**ACTIVITY:** Retype the records exactly, including every line.

Stored data:
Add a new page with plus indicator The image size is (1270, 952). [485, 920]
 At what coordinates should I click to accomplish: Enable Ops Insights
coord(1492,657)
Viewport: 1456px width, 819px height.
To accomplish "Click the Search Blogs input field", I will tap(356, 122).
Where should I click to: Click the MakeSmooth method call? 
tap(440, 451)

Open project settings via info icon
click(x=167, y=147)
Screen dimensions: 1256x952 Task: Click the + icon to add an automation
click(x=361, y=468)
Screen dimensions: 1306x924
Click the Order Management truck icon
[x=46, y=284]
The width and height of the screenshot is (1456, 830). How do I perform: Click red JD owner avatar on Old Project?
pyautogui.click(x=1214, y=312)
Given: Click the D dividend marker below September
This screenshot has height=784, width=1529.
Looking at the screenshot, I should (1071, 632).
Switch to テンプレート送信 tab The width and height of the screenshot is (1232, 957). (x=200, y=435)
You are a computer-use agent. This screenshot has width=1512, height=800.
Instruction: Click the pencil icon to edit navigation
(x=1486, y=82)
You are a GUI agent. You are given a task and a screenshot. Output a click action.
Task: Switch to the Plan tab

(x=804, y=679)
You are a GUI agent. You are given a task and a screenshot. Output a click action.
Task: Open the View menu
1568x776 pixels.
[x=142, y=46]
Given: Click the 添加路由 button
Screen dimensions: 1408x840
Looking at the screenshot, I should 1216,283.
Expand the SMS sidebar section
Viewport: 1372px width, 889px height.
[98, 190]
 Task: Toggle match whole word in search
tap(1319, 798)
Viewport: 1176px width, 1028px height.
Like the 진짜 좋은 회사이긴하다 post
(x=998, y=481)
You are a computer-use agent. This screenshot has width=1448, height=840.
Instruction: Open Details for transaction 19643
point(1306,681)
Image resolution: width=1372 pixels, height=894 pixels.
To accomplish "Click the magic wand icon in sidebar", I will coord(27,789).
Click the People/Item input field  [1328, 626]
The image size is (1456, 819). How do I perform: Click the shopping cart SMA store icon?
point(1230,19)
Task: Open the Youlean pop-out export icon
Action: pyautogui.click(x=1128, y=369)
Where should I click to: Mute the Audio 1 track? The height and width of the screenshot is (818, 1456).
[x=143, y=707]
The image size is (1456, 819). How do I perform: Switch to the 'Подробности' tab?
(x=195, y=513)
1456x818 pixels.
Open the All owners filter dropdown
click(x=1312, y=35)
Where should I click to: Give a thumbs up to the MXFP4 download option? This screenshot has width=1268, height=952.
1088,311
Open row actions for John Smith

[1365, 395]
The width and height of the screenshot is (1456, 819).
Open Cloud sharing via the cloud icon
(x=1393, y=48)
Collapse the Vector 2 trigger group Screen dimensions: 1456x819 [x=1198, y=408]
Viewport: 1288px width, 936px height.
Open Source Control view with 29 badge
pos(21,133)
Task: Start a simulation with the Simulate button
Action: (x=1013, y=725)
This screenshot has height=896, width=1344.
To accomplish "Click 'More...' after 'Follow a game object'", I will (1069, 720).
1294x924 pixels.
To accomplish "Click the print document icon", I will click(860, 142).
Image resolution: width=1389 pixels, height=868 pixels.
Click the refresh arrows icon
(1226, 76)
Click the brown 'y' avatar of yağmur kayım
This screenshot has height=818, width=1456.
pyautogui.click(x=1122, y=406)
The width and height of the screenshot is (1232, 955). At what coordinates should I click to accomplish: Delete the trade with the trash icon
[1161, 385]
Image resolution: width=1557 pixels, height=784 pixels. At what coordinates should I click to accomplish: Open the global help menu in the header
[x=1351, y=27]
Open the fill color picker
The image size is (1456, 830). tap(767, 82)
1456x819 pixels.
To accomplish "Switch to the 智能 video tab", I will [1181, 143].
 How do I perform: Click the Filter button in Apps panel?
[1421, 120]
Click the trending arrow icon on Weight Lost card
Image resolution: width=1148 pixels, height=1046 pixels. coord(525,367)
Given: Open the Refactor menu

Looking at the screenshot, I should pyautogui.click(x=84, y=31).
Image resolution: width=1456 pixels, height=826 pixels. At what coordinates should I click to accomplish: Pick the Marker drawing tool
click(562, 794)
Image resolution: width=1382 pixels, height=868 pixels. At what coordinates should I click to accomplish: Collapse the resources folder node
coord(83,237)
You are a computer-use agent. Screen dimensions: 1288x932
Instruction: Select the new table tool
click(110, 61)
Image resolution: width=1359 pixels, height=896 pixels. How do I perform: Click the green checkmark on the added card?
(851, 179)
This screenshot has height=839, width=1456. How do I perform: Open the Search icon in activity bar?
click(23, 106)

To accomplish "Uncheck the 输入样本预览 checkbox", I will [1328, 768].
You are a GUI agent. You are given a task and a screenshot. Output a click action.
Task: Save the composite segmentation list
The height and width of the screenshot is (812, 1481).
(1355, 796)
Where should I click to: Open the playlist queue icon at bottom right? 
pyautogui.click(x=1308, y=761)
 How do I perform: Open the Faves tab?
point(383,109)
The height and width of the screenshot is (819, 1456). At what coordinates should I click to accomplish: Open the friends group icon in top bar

**RESPONSE TO THIS EXERCISE:**
Add a new page with plus indicator The image size is (1270, 952). [485, 920]
 At what coordinates should I click to accomplish: Enable Ops Insights
coord(1492,657)
Viewport: 1456px width, 819px height.
To accomplish "Click the Search Blogs input field", I will tap(356, 122).
Where should I click to: Click the MakeSmooth method call? 
tap(440, 451)

Open project settings via info icon
click(x=167, y=147)
Screen dimensions: 1256x952 Task: Click the + icon to add an automation
click(x=361, y=468)
Screen dimensions: 1306x924
Click the Order Management truck icon
[x=46, y=284]
The width and height of the screenshot is (1456, 830). How do I perform: Click red JD owner avatar on Old Project?
pyautogui.click(x=1214, y=312)
Given: Click the D dividend marker below September
This screenshot has height=784, width=1529.
Looking at the screenshot, I should (1071, 632).
Switch to テンプレート送信 tab The width and height of the screenshot is (1232, 957). (x=200, y=435)
You are a computer-use agent. This screenshot has width=1512, height=800.
Instruction: Click the pencil icon to edit navigation
(x=1486, y=82)
You are a GUI agent. You are given a task and a screenshot. Output a click action.
Task: Switch to the Plan tab

(x=804, y=679)
You are a GUI agent. You are given a task and a screenshot. Output a click action.
Task: Open the View menu
1568x776 pixels.
[x=142, y=46]
Given: Click the 添加路由 button
Screen dimensions: 1408x840
Looking at the screenshot, I should 1216,283.
Expand the SMS sidebar section
Viewport: 1372px width, 889px height.
[98, 190]
 Task: Toggle match whole word in search
tap(1319, 798)
Viewport: 1176px width, 1028px height.
Like the 진짜 좋은 회사이긴하다 post
(x=998, y=481)
You are a computer-use agent. This screenshot has width=1448, height=840.
Instruction: Open Details for transaction 19643
point(1306,681)
Image resolution: width=1372 pixels, height=894 pixels.
To accomplish "Click the magic wand icon in sidebar", I will coord(27,789).
Click the People/Item input field  [1328, 626]
The image size is (1456, 819). How do I perform: Click the shopping cart SMA store icon?
point(1230,19)
Task: Open the Youlean pop-out export icon
Action: pyautogui.click(x=1128, y=369)
Where should I click to: Mute the Audio 1 track? The height and width of the screenshot is (818, 1456).
[x=143, y=707]
The image size is (1456, 819). How do I perform: Switch to the 'Подробности' tab?
(x=195, y=513)
1456x818 pixels.
Open the All owners filter dropdown
click(x=1312, y=35)
Where should I click to: Give a thumbs up to the MXFP4 download option? This screenshot has width=1268, height=952.
1088,311
Open row actions for John Smith

[1365, 395]
The width and height of the screenshot is (1456, 819).
Open Cloud sharing via the cloud icon
(x=1393, y=48)
Collapse the Vector 2 trigger group Screen dimensions: 1456x819 [x=1198, y=408]
Viewport: 1288px width, 936px height.
Open Source Control view with 29 badge
pos(21,133)
Task: Start a simulation with the Simulate button
Action: (x=1013, y=725)
This screenshot has height=896, width=1344.
To accomplish "Click 'More...' after 'Follow a game object'", I will (1069, 720).
1294x924 pixels.
To accomplish "Click the print document icon", I will click(860, 142).
Image resolution: width=1389 pixels, height=868 pixels.
Click the refresh arrows icon
(1226, 76)
Click the brown 'y' avatar of yağmur kayım
This screenshot has height=818, width=1456.
pyautogui.click(x=1122, y=406)
The width and height of the screenshot is (1232, 955). At what coordinates should I click to accomplish: Delete the trade with the trash icon
[1161, 385]
Image resolution: width=1557 pixels, height=784 pixels. At what coordinates should I click to accomplish: Open the global help menu in the header
[x=1351, y=27]
Open the fill color picker
The image size is (1456, 830). tap(767, 82)
1456x819 pixels.
To accomplish "Switch to the 智能 video tab", I will [1181, 143].
 How do I perform: Click the Filter button in Apps panel?
[1421, 120]
Click the trending arrow icon on Weight Lost card
Image resolution: width=1148 pixels, height=1046 pixels. coord(525,367)
Given: Open the Refactor menu

Looking at the screenshot, I should pyautogui.click(x=84, y=31).
Image resolution: width=1456 pixels, height=826 pixels. At what coordinates should I click to accomplish: Pick the Marker drawing tool
click(562, 794)
Image resolution: width=1382 pixels, height=868 pixels. At what coordinates should I click to accomplish: Collapse the resources folder node
coord(83,237)
You are a computer-use agent. Screen dimensions: 1288x932
Instruction: Select the new table tool
click(110, 61)
Image resolution: width=1359 pixels, height=896 pixels. How do I perform: Click the green checkmark on the added card?
(851, 179)
This screenshot has height=839, width=1456. How do I perform: Open the Search icon in activity bar?
click(23, 106)

To accomplish "Uncheck the 输入样本预览 checkbox", I will [1328, 768].
You are a GUI agent. You are given a task and a screenshot. Output a click action.
Task: Save the composite segmentation list
The height and width of the screenshot is (812, 1481).
(1355, 796)
Where should I click to: Open the playlist queue icon at bottom right? 
pyautogui.click(x=1308, y=761)
 How do I perform: Open the Faves tab?
point(383,109)
The height and width of the screenshot is (819, 1456). At what coordinates should I click to accomplish: Open the friends group icon in top bar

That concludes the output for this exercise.